• THE PROBLEM
Transcribe the rows verbatim, starting at the line that contains "At what coordinates" and continuing through the end of the rows, with both ends included. Omit the pictures.

(Records from a collection)
————

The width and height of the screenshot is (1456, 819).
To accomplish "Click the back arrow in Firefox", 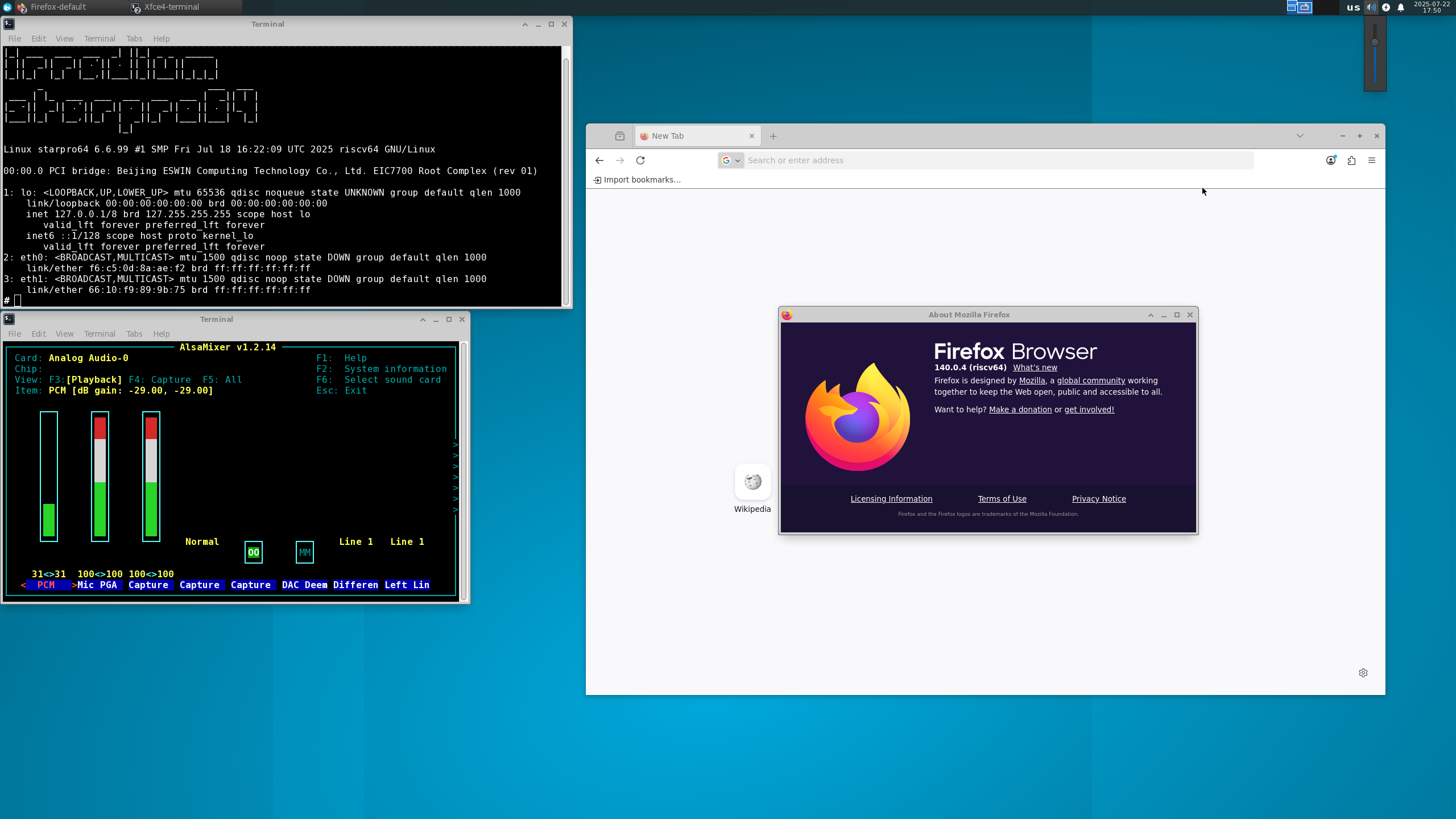I will [599, 160].
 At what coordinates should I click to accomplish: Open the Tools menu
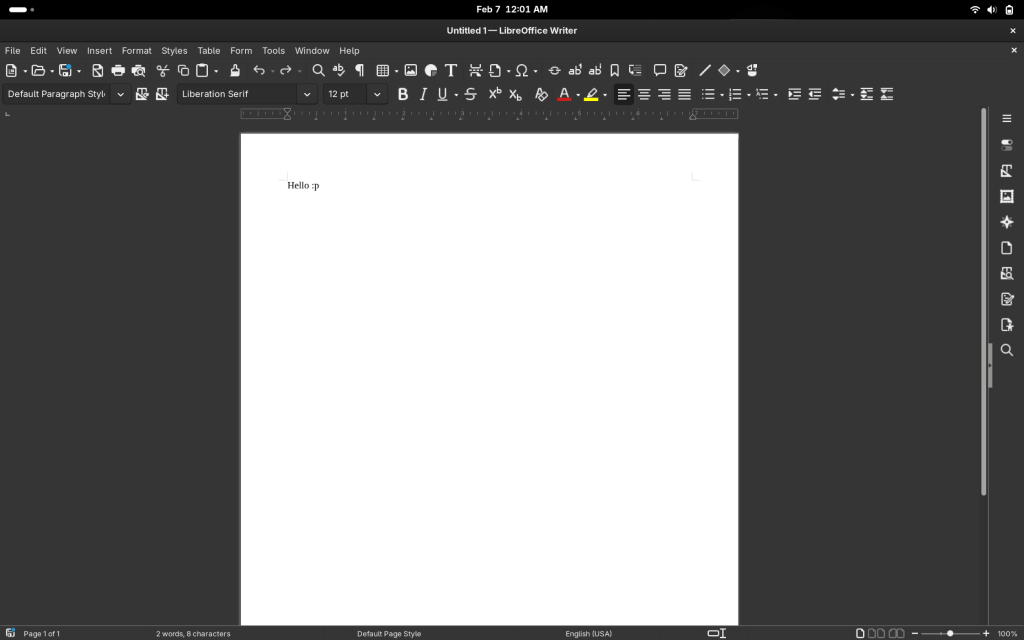(273, 50)
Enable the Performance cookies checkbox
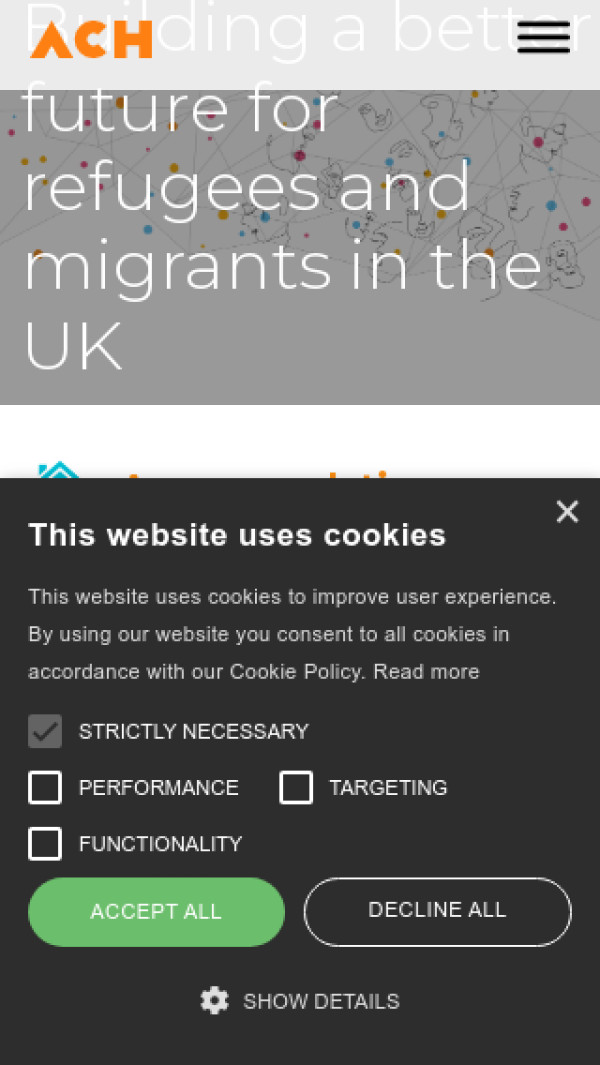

————

• EXERCISE SOLUTION
 At what coordinates should I click to accomplish: Open the Tools menu
(273, 50)
Enable the Performance cookies checkbox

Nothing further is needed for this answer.